You can use list.index() to find elements in the list besides the first one, but you would need to take a slice of the list starting from one element after the previous match, for example:
your_list = [4, 2, 1, 0, 1, 2]
i = -1
while True:
try:
i = your_list[i+1:].index(1) + i + 1
print("Found 1 at index", i)
except ValueError:
break
This should give the following output:
Found 1 at index 2
Found 1 at index 4
First off, I would strongly suggest reading through a beginner’s tutorial on lists and other data structures in Python: I would recommend starting with Chapter 3 of Dive Into Python, which goes through the native data structures in a good amount of detail.
To find the position of an item in a list, you have two main options, both using the index method.

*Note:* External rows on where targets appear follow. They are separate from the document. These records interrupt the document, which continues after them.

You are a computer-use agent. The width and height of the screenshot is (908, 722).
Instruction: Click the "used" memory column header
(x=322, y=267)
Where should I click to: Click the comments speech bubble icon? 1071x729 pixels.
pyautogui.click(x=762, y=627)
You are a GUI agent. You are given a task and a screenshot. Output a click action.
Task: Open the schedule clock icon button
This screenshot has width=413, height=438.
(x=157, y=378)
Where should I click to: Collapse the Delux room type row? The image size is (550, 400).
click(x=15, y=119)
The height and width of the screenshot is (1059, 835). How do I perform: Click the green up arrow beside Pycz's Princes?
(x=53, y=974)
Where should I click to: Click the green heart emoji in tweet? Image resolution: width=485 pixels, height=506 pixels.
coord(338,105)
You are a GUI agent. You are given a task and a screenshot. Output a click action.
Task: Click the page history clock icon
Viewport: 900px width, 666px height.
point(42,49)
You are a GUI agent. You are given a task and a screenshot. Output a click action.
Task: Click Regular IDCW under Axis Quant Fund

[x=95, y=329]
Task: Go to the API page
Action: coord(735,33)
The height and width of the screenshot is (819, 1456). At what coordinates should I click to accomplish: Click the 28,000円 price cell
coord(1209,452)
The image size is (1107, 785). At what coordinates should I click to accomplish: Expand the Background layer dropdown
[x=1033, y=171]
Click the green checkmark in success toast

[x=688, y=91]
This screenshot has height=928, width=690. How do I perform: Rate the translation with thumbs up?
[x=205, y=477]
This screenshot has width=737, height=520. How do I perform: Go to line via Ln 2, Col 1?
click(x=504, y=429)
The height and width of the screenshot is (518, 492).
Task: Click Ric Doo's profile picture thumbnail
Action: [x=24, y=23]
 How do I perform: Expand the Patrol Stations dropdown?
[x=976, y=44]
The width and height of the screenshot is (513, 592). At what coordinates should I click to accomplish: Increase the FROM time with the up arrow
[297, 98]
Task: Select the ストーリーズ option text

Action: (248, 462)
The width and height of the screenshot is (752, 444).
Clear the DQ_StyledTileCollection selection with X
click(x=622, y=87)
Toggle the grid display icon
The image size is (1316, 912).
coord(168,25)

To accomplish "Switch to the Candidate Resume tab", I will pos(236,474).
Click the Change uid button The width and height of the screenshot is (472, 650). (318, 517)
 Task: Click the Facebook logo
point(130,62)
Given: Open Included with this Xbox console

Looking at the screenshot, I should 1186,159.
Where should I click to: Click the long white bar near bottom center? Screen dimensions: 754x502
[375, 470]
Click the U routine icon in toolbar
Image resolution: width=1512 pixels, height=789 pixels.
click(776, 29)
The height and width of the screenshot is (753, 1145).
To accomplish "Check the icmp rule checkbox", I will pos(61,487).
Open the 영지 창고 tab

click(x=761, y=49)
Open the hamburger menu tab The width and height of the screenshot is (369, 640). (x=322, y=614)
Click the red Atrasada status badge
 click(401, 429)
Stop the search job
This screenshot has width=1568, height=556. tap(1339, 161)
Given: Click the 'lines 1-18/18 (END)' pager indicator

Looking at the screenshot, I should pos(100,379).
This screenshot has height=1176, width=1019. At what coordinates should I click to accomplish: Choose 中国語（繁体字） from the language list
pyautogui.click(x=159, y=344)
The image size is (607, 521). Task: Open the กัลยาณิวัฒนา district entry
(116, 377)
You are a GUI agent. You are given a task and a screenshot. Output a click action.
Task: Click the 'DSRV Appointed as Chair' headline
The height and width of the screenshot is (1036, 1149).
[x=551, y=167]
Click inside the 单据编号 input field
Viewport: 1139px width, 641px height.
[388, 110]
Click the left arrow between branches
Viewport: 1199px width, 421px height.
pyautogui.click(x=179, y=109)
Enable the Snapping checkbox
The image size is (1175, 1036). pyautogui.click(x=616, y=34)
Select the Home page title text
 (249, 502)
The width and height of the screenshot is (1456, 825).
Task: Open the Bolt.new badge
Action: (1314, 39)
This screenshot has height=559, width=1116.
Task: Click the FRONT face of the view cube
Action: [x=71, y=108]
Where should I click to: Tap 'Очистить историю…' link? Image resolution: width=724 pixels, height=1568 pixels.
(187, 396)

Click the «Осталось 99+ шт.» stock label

First off, checking beforehand:
numbers = [2, 3, 17, 1, 42]
if 1 in numbers:
index = numbers.index(1)
# Do something interesting
Your other option is to catch the ValueError thrown by index:
numbers = [2, 3, 17, 1, 42]
try:
index = numbers.index(1)
except ValueError:
# The number isn't here
pass
else:
# Do something interesting
One word of caution: avoid naming your lists list: quite aside from not being very informative, it’ll shadow Python’s native definition of list as a type, and probably cause you some very painful headaches later on.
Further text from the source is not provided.